INSTRUCTIONS FOR THE TASK.
In the amb-indexer text, what is the name of the separate Typesense collection that receives the chunks?

PROVIDED TEXT.
* * * * * * *

It also serves POST /search_chunks (hybrid BM25+vector search with AMB metadata enrichment) and a small admin surface for dead-letter replay, force-refetch, and takedown.

How this fits with amb-relay

amb-indexer is a paired service — it requires a running amb-relay on the other end. The relay accepts 30142 events; the indexer subscribes to them, fetches/extracts/chunks/embeds the referenced resources, and writes fulltext back via NIP-86 setcontent. Chunks go to a separate Typesense collection (amb_chunks_30142) which the indexer also serves over HTTP at /search_chunks.

For the full system diagram and operator guide see amb-relay/docs/architecture.md. For the relay's NIP-86 surface (including the setcontent / refetchcontent / listrefetch / acknowledgerefetch methods used by this service) see amb-relay/README.md.

Run locally

cp .env.example .env
# edit .env — at minimum set INDEXER_NSEC
go run .

Tests:

go test ./...

Configuration

All configuration is via environment variables. See .env.example for the full list with defaults. The required variables are:

RELAY_URL — WebSocket URL of the amb-relay
RELAY_NIP86_URL — HTTP base URL for NIP-86 calls against the relay
INDEXER_NSEC — nsec the indexer signs NIP-98 and setcontent events with
TS_HOST, TS_APIKEY — Typesense endpoint and API key
EMBED_ENDPOINT — HTTP endpoint of the embedding service
TIKA_URL — base URL of the Apache Tika server (for PDFs)

Authorization: The pubkey derived from INDEXER_NSEC must be present in the relay's ADMIN_PUBKEYS (or be the relay's own PUBKEY). Without this the relay rejects setcontent calls and no fulltext lands. See amb-relay's ADMIN_PUBKEYS.

Run in docker compose

The amb-relay repo's docker-compose.yml wires amb-indexer alongside the relay, Typesense, and Tika. From the amb-relay directory:

cp ../amb-indexer/.env.indexer.example ../amb-indexer/.env.indexer
# edit .env.indexer — set INDEXER_NSEC at minimum
docker compose up --build

Deployment via published image

Forgejo CI publishes images to git.edufeed.org/edufeed/amb-indexer on push to main and on v* tags. Tag scheme:

main — latest commit on main
vX.Y.Z, vX.Y — semver releases
<short-sha> — pinned by commit

To consume the image instead of building from source, edit the amb-indexer service in amb-relay/docker-compose.yml:

- build: ../amb-indexer
+ image: git.edufeed.org/edufeed/amb-indexer:main

You can then run amb-relay's stack without cloning amb-indexer at all.

Where the data lives: the indexer_data named volume holds /data/indexer.db (BoltDB: cursor, event-hash, dead-letter tables).

* * * * * * *

DATASET RECORDS.
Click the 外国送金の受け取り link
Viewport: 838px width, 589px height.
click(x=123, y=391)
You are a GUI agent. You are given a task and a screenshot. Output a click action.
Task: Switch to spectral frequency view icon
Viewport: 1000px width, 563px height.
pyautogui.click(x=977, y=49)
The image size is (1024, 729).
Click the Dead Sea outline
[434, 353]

* * * * * * *

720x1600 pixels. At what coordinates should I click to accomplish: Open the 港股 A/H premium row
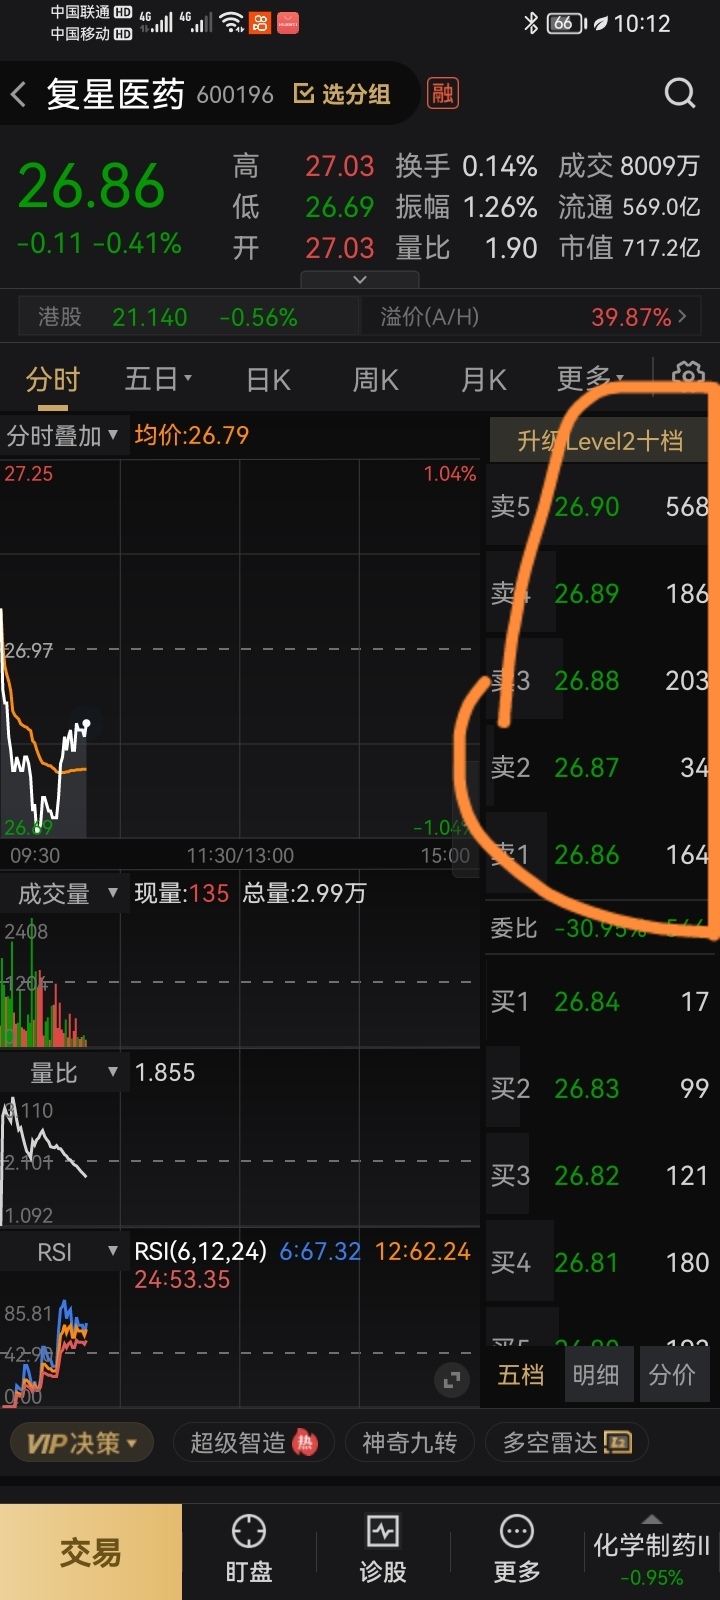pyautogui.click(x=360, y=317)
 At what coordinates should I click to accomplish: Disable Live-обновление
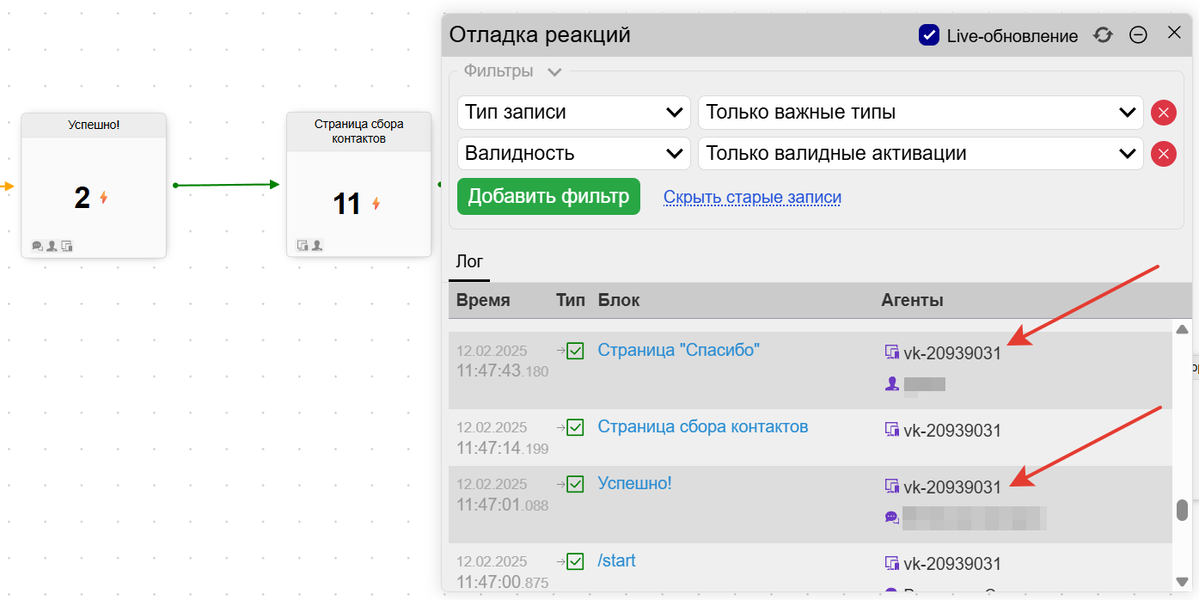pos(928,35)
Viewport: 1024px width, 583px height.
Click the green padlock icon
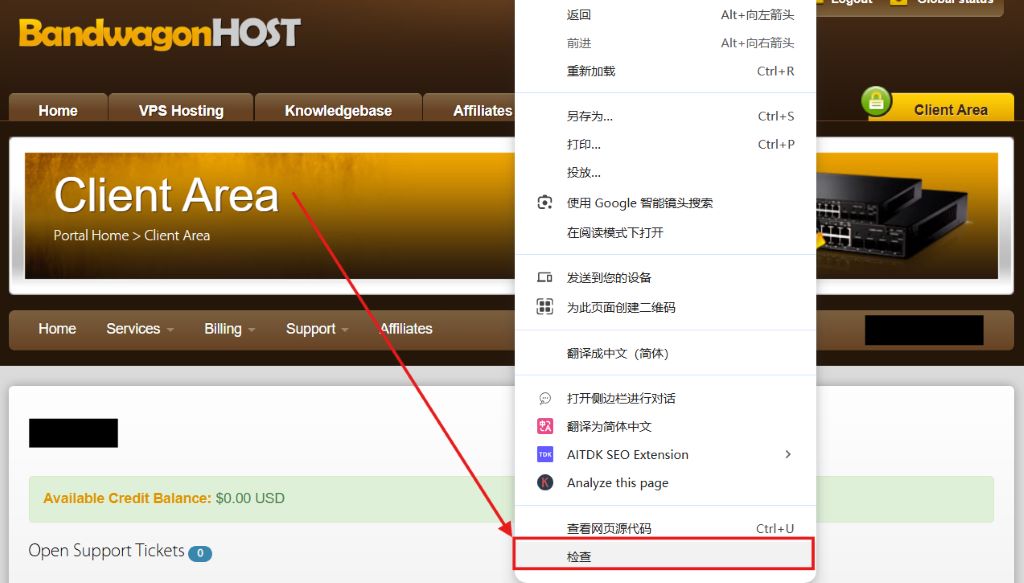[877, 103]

* * * * * * *

RESPONSE AREA.
amb_chunks_30142